§ WRITTEN INSTRUCTION 1
Translate this sentence from the thread on vhost device locking into French: "The virtio_net devs are now protected with a readers/writers lock, so that before reallocating the device, it is ensured that it is not being referenced by the processing threads."
§ WRITTEN INSTRUCTION 2
Extend the thread on vhost device locking, picking up right after its last sentence.

---------- DOCUMENT EXTRACT ----------

I have done the changes, you can find the v2 on my gitlab repo:
https://gitlab.com/mcoquelin/dpdk-next-virtio/commits/vhost_iotlb_v2

I'm testing it right now, but if you'd like to run some early benchmark
before I post the series, there it is!

Thanks,
Maxime
> Best regards,
> Tiwei Bie
>

Tiwei Bie Sept. 6, 2017, 7:30 a.m. UTC | #8

On Wed, Sep 06, 2017 at 09:15:47AM +0200, Maxime Coquelin wrote:
> Hi Tiwei,
> 
> On 09/06/2017 03:15 AM, Tiwei Bie wrote:
> > On Tue, Sep 05, 2017 at 01:00:42PM +0200, Maxime Coquelin wrote:
> > > On 09/05/2017 12:07 PM, Tiwei Bie wrote:
> > > > On Tue, Sep 05, 2017 at 11:24:14AM +0200, Maxime Coquelin wrote:
> > > > > On 09/05/2017 06:45 AM, Tiwei Bie wrote:
> > > > > > On Thu, Aug 31, 2017 at 11:50:05AM +0200, Maxime Coquelin wrote:
> > > > > > > virtio_net device might be accessed while being reallocated
> > > > > > > in case of NUMA awareness. This case might be theoretical,
> > > > > > > but it will be needed anyway to protect vrings pages against
> > > > > > > invalidation.
> > > > > > > 
> > > > > > > The virtio_net devs are now protected with a readers/writers
> > > > > > > lock, so that before reallocating the device, it is ensured
> > > > > > > that it is not being referenced by the processing threads.
> > > > > > > 
> > > > > > [...]
> > > > > > > +struct virtio_net *
> > > > > > > +get_device(int vid)
> > > > > > > +{
> > > > > > > +	struct virtio_net *dev;
> > > > > > > +
> > > > > > > +	rte_rwlock_read_lock(&vhost_devices[vid].lock);
> > > > > > > +
> > > > > > > +	dev = __get_device(vid);
> > > > > > > +	if (unlikely(!dev))
> > > > > > > +		rte_rwlock_read_unlock(&vhost_devices[vid].lock);
> > > > > > > +
> > > > > > > +	return dev;
> > > > > > > +}
> > > > > > > +
> > > > > > > +void
> > > > > > > +put_device(int vid)
> > > > > > > +{
> > > > > > > +	rte_rwlock_read_unlock(&vhost_devices[vid].lock);
> > > > > > > +}
> > > > > > > +
> > > > > > 
> > > > > > This patch introduced a per-device rwlock which needs to be acquired
> > > > > > unconditionally in the data path. So for each vhost device, the IO
> > > > > > threads of different queues will need to acquire/release this lock
> > > > > > during each enqueue and dequeue operation, which will cause cache
> > > > > > contention when multiple queues are enabled and handled by different
> > > > > > cores. With this patch alone, I saw ~7% performance drop when enabling
> > > > > > 6 queues to do 64bytes iofwd loopback test. Is there any way to avoid
> > > > > > introducing this lock to the data path?

---------- STORED ROWS ----------

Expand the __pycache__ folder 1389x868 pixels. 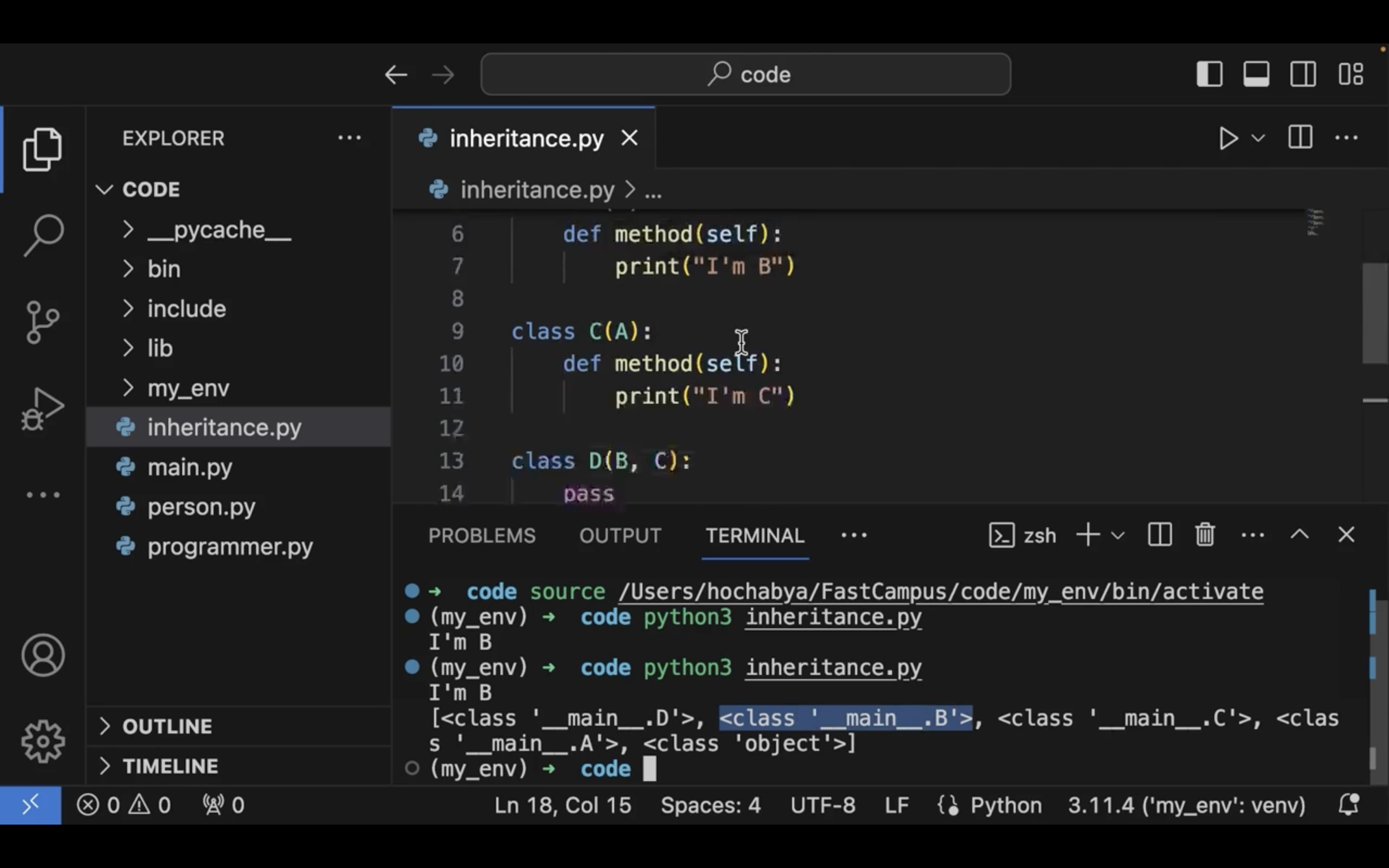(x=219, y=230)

----------
---------- STORED ROWS ----------

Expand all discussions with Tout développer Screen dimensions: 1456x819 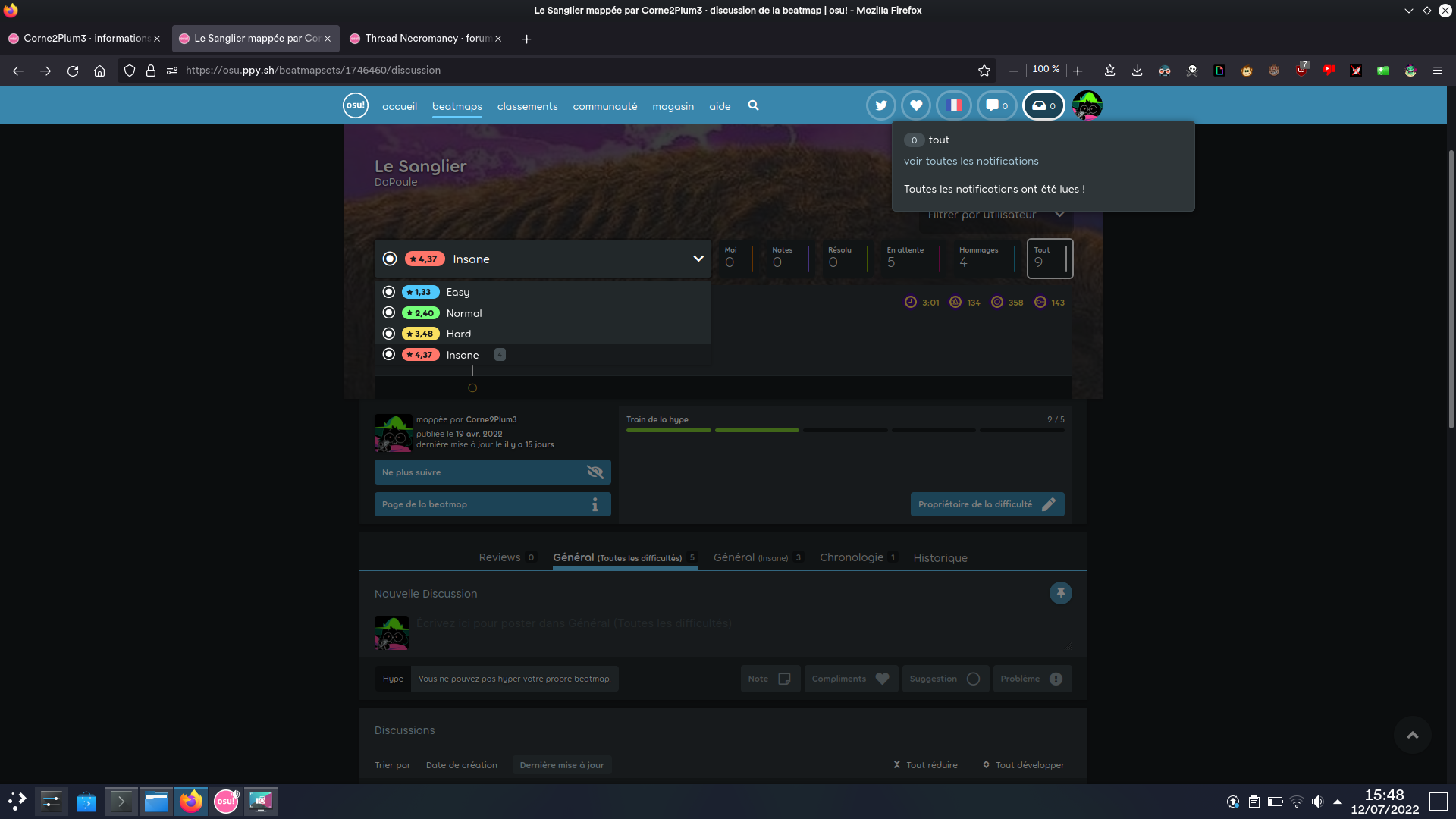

----------

§ REPLY 1
Les périphériques virtio_net sont désormais protégés par un verrou lecteurs/rédacteurs, de sorte qu'avant de réallouer le périphérique, on s'assure qu'il n'est pas référencé par les threads de traitement.

§ REPLY 2
> > > > > 
> > > > > First, I'd like to thank you for running the MQ test.
> > > > > I agree it may have a performance impact in this case.
> > > > > 
> > > > > This lock has currently two purposes:
> > > > > 1. Prevent referencing freed virtio_dev struct in case of numa_realloc.
> > > > > 2. Protect vring pages against invalidation.
> > > > > 
> > > > > For 2., it can be fixed by using the per-vq IOTLB lock (it was not the
> > > > > case in my early prototypes that had per device IOTLB cache).
> > > > > 
> > > > > For 1., this is an existing problem, so we might consider it is
> > > > > acceptable to keep current state. Maybe it could be improved by only
> > > > > reallocating in case VQ0 is not on the right NUMA node, the other VQs
> > > > > not being initialized at this point.
> > > > > 
> > > > > If we do this we might be able to get rid of this lock, I need some more
> > > > > time though to ensure I'm not missing something.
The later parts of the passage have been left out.